El momento que me salvó

Cuando las penas ahogan, espero pacientemente a que aparezca ese momento divino que sé guardaré en mi memoria para siempre. Tengo ya una bonita colección de momentos.

Las características de esos momentos son claras: son especiales pero tremendamente cotidianos; además se reconocen en el mismo instante en que se presentan; y no importa cuántos años pasen, siempre los recordaré.

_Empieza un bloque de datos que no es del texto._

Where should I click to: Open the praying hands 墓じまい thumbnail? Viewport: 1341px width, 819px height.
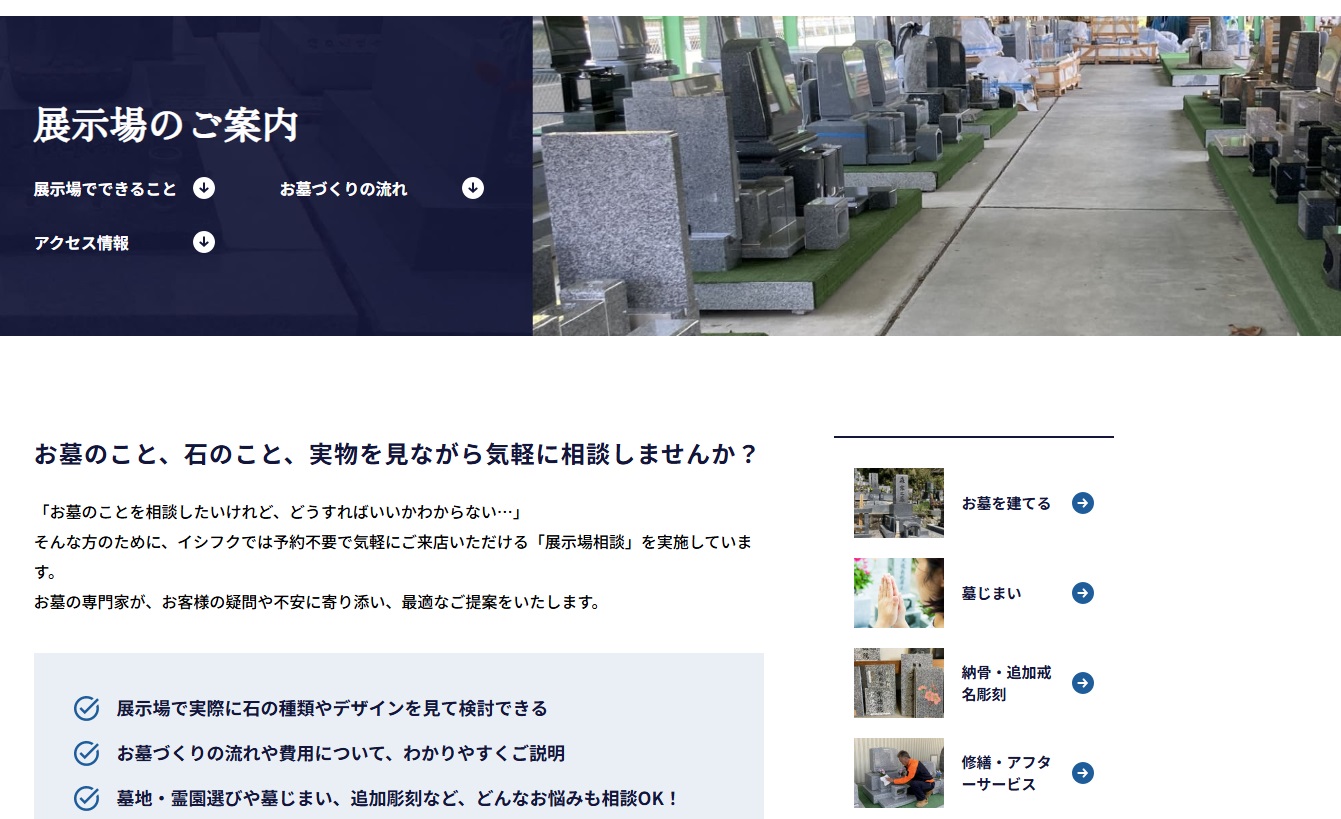[898, 593]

Hace unos días tuve el último. Era un miércoles, mi único día libre-libre de la semana. Hacía ese tipo de clima que nos anuncia que el mal llamado "buen tiempo" se acaba para dar paso a los rigores del otoño. Las últimas terrazas del Brink, algo así como la Plaza Mayor de donde vivo, se despedían del aire libre. Javi y yo nos sentamos en una, no precisamente al azar, después de un largo paseo por esta ciudad que no acaba de ser la mía. Soplaba un viento fresco y me di cuenta de que tanto Javi como yo girábamos la cabeza a la vez para sentir los rayos de sol que se colaban entre las hojas de un árbol imponente y cercano.

No pasó nada de particular, no vimos nada increíble ni nada nos sorprendió vorazmente. Simplemente allí, los dos, sentados, su espaldita contra mi pecho y los ojos abiertos, muy abiertos, viendo a la gente pasar.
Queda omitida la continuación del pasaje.